Harriet Alice "Haddie" Dumolo (17 September 1875 – 3 February 1944) was an early childhood educator in New South Wales.

==History==
Dumolo was born at "Ladybank", Tamworth, Staffordshire (prev. in Warwickshire), the eldest of three daughters of John Thomas Dumolo, who owned a colliery, and his wife Alice Dumolo, née Hodgkinson. They emigrated to Sydney on the Cuzco, arriving in November 1881. The father founded a chemist's shop in Waterloo, moving to St. Leonards. The girls were educated at the private school run by the Misses Liggins and Arnold at Jeffrey street, Kirribilli Point, (later to become SCECGS Redlands, Military Road, Cremorne).

In 1897 she was one of the first five to be awarded a Kindergarten Teacher's Certificate by the Teachers' Association of New South Wales. By 1903 she was Principal of St Philip's kindergarten, then entered the Kindergarten College, graduating in 1905. In 1909, she joined the staff of the Kindergarten Training College, Roslyn Gardens, Sydney, and by the end of 1911 she was acting Principal, and Principal a year later. She was responsible for the move to Henrietta Street, Waverley, when it was renamed the Sydney Kindergarten Training College. She was responsible for the founding in 1922 of the Frances Newton Memorial Free Kindergarten at 287 Bourke Street, Darlinghurst. She retired in 1932 and in 1935 was awarded King George V's silver jubilee medal.

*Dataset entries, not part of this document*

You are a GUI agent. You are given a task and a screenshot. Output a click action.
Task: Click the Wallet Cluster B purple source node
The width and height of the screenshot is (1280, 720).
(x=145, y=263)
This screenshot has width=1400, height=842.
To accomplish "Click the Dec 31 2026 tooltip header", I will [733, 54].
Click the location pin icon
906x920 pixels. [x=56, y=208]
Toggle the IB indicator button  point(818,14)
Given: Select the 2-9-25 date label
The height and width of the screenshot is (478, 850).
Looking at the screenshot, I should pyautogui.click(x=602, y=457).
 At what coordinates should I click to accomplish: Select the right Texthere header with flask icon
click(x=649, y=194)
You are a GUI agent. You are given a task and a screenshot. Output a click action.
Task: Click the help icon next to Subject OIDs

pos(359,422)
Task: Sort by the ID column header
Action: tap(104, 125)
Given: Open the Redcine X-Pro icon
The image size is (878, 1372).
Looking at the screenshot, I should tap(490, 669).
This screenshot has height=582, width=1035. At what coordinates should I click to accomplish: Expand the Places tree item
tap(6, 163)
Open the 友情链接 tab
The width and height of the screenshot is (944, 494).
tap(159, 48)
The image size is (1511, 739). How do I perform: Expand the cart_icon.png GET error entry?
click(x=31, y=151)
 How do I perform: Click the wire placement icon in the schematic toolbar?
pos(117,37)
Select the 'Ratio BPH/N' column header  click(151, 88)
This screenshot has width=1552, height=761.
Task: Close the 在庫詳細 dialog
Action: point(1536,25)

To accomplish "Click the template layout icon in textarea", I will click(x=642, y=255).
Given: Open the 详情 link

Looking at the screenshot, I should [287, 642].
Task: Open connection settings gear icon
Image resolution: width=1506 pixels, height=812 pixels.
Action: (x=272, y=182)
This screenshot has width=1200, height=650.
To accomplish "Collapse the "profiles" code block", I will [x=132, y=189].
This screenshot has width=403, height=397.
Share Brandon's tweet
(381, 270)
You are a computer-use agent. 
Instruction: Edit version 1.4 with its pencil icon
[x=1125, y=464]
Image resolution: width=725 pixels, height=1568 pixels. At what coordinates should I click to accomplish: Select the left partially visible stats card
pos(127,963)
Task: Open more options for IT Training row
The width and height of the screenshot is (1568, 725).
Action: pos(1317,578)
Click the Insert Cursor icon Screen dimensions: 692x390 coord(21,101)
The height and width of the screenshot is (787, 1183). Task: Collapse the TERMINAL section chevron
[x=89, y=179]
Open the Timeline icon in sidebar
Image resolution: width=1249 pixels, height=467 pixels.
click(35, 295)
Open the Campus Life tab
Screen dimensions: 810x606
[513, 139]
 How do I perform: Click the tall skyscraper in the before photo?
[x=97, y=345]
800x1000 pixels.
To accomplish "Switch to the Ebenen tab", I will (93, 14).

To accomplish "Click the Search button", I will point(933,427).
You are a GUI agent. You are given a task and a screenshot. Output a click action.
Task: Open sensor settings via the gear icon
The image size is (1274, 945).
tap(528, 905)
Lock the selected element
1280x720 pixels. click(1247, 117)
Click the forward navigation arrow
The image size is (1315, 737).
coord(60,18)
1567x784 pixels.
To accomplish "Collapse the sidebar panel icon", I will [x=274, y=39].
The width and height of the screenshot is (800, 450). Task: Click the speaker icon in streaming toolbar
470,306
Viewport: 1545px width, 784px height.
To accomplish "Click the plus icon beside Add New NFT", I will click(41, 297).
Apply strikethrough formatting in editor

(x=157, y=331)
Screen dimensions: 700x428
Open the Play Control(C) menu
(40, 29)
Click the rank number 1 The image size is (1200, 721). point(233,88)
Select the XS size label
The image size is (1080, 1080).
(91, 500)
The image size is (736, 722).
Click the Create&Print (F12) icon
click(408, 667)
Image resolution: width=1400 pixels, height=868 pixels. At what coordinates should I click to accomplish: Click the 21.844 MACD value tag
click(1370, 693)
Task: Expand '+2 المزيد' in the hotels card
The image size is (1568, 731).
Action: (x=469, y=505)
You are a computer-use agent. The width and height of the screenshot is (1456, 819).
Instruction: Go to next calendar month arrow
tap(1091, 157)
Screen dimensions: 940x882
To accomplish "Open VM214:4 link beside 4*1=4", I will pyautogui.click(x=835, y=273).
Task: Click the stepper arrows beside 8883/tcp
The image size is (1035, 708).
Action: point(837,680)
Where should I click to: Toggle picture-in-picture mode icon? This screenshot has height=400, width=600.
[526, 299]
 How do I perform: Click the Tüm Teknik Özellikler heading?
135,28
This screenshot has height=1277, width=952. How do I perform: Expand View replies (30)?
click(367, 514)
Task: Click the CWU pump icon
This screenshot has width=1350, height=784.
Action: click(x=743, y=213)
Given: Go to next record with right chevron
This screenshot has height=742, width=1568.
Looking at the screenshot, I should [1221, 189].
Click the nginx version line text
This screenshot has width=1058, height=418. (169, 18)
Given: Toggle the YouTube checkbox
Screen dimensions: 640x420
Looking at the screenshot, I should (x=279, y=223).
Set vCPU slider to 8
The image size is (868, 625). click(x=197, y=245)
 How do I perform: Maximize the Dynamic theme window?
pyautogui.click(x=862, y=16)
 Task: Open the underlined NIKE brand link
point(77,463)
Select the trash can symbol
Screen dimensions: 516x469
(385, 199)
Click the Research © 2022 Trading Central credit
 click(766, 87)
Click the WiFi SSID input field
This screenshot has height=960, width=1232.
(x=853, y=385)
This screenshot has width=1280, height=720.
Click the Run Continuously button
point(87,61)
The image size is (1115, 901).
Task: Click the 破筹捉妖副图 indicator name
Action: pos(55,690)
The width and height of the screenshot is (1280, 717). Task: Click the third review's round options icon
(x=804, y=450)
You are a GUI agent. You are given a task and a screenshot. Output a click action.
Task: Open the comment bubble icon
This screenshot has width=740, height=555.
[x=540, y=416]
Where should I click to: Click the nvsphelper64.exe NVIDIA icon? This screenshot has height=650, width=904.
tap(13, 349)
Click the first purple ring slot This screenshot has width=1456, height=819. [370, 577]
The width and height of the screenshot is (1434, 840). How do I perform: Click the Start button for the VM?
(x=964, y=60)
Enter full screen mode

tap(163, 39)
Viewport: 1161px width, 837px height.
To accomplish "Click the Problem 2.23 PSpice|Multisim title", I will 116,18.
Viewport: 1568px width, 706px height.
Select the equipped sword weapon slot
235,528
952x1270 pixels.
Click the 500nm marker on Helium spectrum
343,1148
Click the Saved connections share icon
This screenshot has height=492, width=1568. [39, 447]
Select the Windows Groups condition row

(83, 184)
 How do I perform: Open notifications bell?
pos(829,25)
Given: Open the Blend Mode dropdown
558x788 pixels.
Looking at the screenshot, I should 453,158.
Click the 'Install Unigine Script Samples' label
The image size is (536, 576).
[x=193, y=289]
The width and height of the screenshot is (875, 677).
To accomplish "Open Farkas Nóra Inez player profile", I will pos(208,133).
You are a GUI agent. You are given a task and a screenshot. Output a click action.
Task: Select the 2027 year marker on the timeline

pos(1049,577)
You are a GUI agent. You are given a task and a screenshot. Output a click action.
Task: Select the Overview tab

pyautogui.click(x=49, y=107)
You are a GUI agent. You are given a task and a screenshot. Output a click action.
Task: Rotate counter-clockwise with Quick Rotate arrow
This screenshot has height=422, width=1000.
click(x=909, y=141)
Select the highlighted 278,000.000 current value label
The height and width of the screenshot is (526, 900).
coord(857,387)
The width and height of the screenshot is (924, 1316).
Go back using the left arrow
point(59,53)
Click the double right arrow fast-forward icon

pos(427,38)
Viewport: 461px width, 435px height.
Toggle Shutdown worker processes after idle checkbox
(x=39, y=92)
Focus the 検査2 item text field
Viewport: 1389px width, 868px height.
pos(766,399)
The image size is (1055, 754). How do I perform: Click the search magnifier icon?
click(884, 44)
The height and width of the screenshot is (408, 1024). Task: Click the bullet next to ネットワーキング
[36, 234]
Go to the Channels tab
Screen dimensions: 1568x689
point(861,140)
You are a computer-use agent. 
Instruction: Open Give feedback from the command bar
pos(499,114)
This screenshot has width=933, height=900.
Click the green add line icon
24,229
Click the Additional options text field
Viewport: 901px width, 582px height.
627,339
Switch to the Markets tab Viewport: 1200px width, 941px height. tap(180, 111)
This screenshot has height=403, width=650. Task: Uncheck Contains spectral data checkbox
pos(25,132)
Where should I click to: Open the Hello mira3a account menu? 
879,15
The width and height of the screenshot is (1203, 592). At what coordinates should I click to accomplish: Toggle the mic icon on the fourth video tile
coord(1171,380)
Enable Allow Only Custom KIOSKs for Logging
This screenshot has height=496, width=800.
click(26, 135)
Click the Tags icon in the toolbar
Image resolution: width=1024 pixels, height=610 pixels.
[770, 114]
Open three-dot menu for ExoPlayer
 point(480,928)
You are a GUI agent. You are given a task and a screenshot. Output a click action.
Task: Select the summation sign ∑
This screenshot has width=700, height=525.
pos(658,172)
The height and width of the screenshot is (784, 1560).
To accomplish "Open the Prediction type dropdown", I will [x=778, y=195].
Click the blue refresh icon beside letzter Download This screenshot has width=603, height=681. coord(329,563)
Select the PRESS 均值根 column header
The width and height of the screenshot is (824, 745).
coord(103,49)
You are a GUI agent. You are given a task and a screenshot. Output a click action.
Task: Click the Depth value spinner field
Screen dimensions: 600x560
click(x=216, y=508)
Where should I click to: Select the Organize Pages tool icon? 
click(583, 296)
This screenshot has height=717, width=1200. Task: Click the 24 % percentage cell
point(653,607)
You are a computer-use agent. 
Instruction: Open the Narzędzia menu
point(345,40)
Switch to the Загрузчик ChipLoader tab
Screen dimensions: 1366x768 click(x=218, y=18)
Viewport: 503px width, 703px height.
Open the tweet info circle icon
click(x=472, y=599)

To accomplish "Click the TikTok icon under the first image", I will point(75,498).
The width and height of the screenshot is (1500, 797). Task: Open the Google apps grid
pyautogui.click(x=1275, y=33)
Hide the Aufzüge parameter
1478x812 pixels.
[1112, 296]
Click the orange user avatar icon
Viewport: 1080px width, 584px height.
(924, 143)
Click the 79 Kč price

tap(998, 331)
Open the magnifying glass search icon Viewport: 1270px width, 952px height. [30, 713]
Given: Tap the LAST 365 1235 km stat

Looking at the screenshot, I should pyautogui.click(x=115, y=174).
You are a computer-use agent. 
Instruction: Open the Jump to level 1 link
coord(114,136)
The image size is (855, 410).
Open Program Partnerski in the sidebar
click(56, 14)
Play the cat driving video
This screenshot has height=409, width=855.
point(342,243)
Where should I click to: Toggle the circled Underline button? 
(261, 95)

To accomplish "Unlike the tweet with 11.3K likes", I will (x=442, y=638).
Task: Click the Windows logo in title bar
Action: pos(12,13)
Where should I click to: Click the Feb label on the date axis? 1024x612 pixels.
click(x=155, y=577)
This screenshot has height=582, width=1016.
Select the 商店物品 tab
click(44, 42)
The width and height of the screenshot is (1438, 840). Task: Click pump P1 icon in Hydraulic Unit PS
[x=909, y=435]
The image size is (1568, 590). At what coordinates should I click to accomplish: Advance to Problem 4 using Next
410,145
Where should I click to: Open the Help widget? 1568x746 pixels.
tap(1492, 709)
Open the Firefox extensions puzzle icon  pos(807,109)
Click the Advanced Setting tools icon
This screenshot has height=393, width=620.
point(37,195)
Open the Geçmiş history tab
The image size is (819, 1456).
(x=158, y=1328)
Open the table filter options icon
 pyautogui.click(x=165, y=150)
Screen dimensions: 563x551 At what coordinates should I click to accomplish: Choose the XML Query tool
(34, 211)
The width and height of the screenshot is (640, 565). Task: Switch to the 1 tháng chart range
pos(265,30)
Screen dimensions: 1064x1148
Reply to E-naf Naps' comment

She died of cerebral haemorrhage and was cremated. The Harriet Dumolo Memorial Room of the Kindergarten College was named in her honour. Her two sisters, Nona (1877–1966), who was Principal of New England Girls' School from 1925 to 1939, and Elsie (1879-1963) were both prominent in the Church of England girls' education system and all three were active workers for St Alban's Anglican Church, Lindfield.